### WHAT THE EXERCISE ASKS:
Return every one of the records below word for word, with nothing changed.

### SUPPLIED INFORMATION:
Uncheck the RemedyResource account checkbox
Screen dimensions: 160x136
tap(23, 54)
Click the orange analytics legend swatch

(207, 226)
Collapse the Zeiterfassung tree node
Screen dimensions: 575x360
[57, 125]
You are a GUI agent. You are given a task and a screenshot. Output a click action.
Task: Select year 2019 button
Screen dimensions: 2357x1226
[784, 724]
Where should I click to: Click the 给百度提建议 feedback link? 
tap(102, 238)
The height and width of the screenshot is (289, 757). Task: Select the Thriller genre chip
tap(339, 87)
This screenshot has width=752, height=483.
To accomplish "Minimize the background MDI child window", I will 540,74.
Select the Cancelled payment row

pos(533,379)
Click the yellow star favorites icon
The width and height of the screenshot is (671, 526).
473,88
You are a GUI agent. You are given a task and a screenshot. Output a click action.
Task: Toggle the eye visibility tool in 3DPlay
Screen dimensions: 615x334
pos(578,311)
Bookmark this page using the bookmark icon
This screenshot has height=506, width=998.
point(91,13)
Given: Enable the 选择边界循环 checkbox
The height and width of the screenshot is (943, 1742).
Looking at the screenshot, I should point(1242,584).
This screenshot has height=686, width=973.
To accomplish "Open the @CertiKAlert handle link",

### FULL SOLUTION:
Uncheck the RemedyResource account checkbox
Screen dimensions: 160x136
tap(23, 54)
Click the orange analytics legend swatch

(207, 226)
Collapse the Zeiterfassung tree node
Screen dimensions: 575x360
[57, 125]
You are a GUI agent. You are given a task and a screenshot. Output a click action.
Task: Select year 2019 button
Screen dimensions: 2357x1226
[784, 724]
Where should I click to: Click the 给百度提建议 feedback link? 
tap(102, 238)
The height and width of the screenshot is (289, 757). Task: Select the Thriller genre chip
tap(339, 87)
This screenshot has width=752, height=483.
To accomplish "Minimize the background MDI child window", I will 540,74.
Select the Cancelled payment row

pos(533,379)
Click the yellow star favorites icon
The width and height of the screenshot is (671, 526).
473,88
You are a GUI agent. You are given a task and a screenshot. Output a click action.
Task: Toggle the eye visibility tool in 3DPlay
Screen dimensions: 615x334
pos(578,311)
Bookmark this page using the bookmark icon
This screenshot has height=506, width=998.
point(91,13)
Given: Enable the 选择边界循环 checkbox
The height and width of the screenshot is (943, 1742).
Looking at the screenshot, I should point(1242,584).
This screenshot has height=686, width=973.
To accomplish "Open the @CertiKAlert handle link",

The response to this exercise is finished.